I may be out of line, but here’s the thing: Guns are primarily a white male symbol of privilege and control. The point has been made over and over again, for years, even as far back as the signing of the Declaration. When the local NRA folk came through my local 4th of July parade, riding horses and shooting blanks from their weapons (causing babies and dogs to howl all along the parade route), there were a couple of women (white), but was there a black person among them, or any ethnicity other than white? Have you ever seen a black person at an NRA rally, openly carrying? You know the answer to these rhetorical questions; I don’t have to spell it out.
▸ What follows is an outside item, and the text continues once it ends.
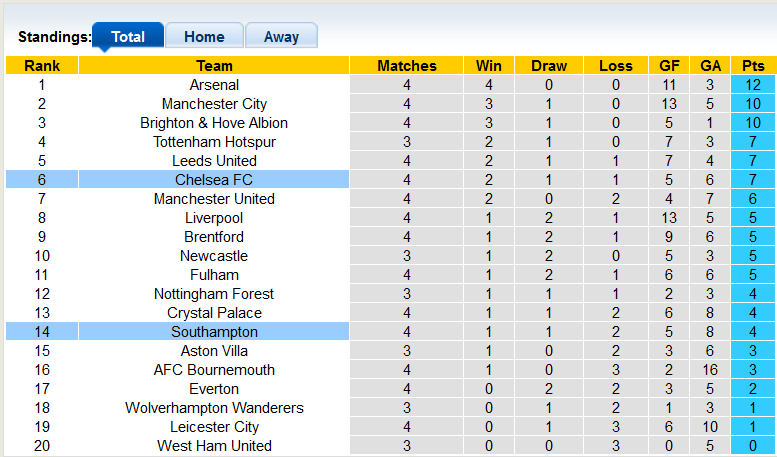Click the Southampton team name
This screenshot has width=777, height=457.
point(214,332)
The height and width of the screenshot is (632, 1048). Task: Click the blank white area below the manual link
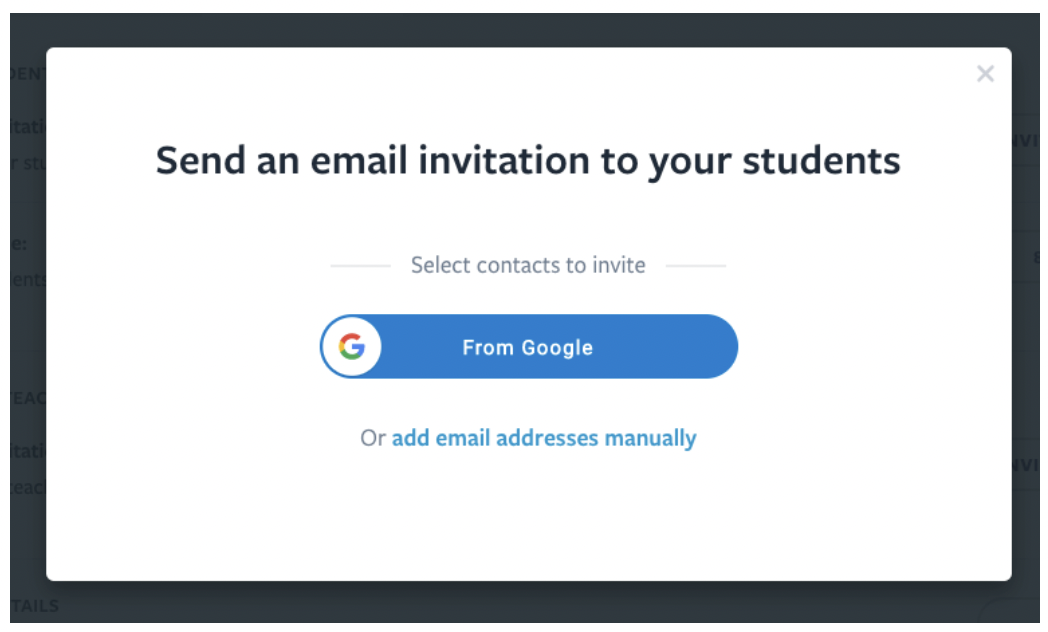pyautogui.click(x=528, y=520)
This latest, most horrifying incident was committed by an AMERICAN. Period. His ethnic and religious heritage may be among the factors, but this person was born on our shores. He was likely profoundly disturbed and conflicted (Could it be over sexual identity? Could it be over religious doctrine? Could he have been radicalized? We don’t yet know – we may never really know), but the story is being spun into an international terrorist action, mostly in order to promote inflammatory, racist and politically manipulative rhetoric that obscures one of the biggest problems we face in modern society, and more so here than most anywhere else on the planet. The discussion needs to be reframed around issues even more basic than race and religion: Control issues (along with anger/aggression), often tied to mental illness combined with ready access to high-powered assault rifles and other types of guns.

In most cases, armed robbery aside, the issue is one of control – who has “control”, by what means “control” is exerted, and against whom, particularly when the "control" is directly related to possession of a deadly weapon (gun or other).
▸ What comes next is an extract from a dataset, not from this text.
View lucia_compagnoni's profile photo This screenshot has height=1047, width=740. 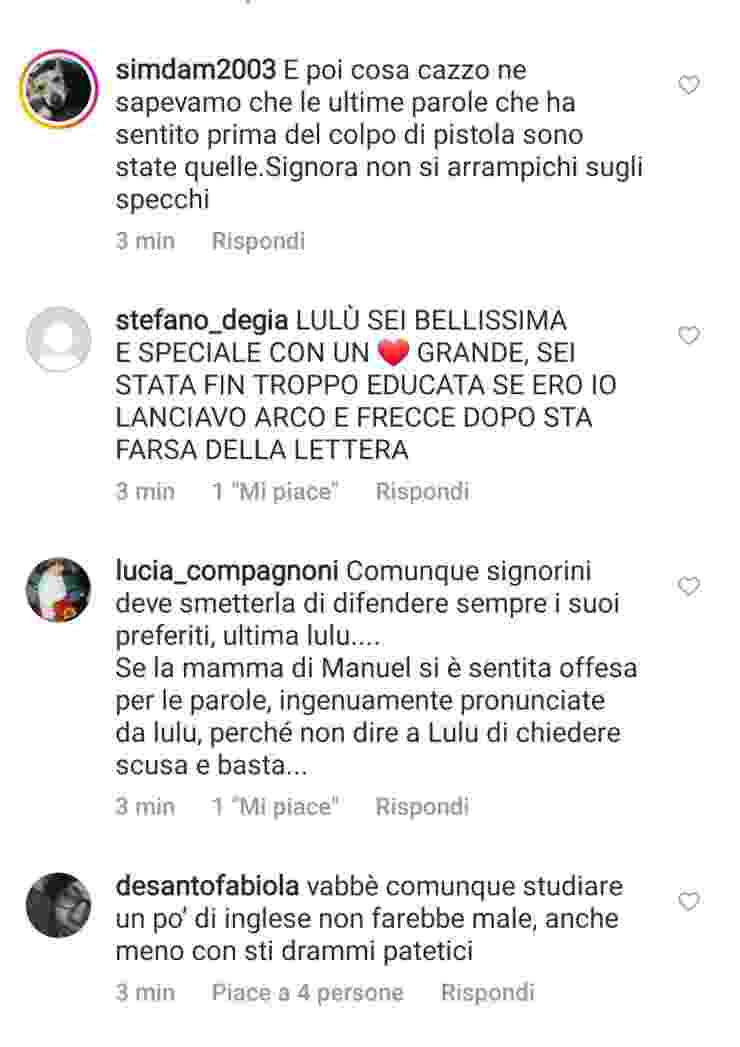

Reframed, here is a different description of what happened in Orlando: An angry and desperate American man killed and injured a lot of other American people (of various ethnic, gender and sexual identities, yes, but foremost, they were people, with families and friends and jobs and lives of worth in their community) because he didn’t know how to break through his mental anguish/anger, because he couldn’t connect with people in a meaningful/fulfilling way. Time may tell the tale, but it won’t bring back those American lives that were cut short.

How do we go about insuring such things don’t happen again? We certainly can’t do anything from the knee-jerk discussion angle. So, perhaps more pertinent questions to ask and discuss might include these:

How do we become more accepting of people, who, what and where they are?
How do we support, uplift and include people in all walks of life and work?
How does our society train/enable psyches to be angry, violent or murderous? How can we mitigate underlying causes?
How can we better identify, diagnose and treat people struggling with mental illness?
How can we come to terms with an archaic constitutional right with regard to weapons possession and legislate toward a safe society.
What all must we do to stem the tide of violence and anger, in ways that promote peace, health and justice in our communities?
How can we remove prejudice, judgment, labels and stigma from the picture, and just be people, living cooperatively in community?
Are there economic mitigations that could be brought into the picture?
How do we teach people to be good to one another?
How do we dispel ignorance?

Age old questions, these are. But we need to keep asking them, and commit to finding and working toward real solutions, all the while holding our elected officials accountable to We The People for codifying and instituting solutions that benefit the public good, not bowing to well heeled lobbyists and their masters.

We can take the moment of silence,
kneeling in sorrow or in prayer,
but then all bodies, all voices must rise up,
uniting for the sake of humanity, for sanity,
blending and weaving, moving and smoothing
our differences into loves and strengths,
our weaknesses into meaningful work,
uniting toward the only real song there is:
People, all people, together, one people.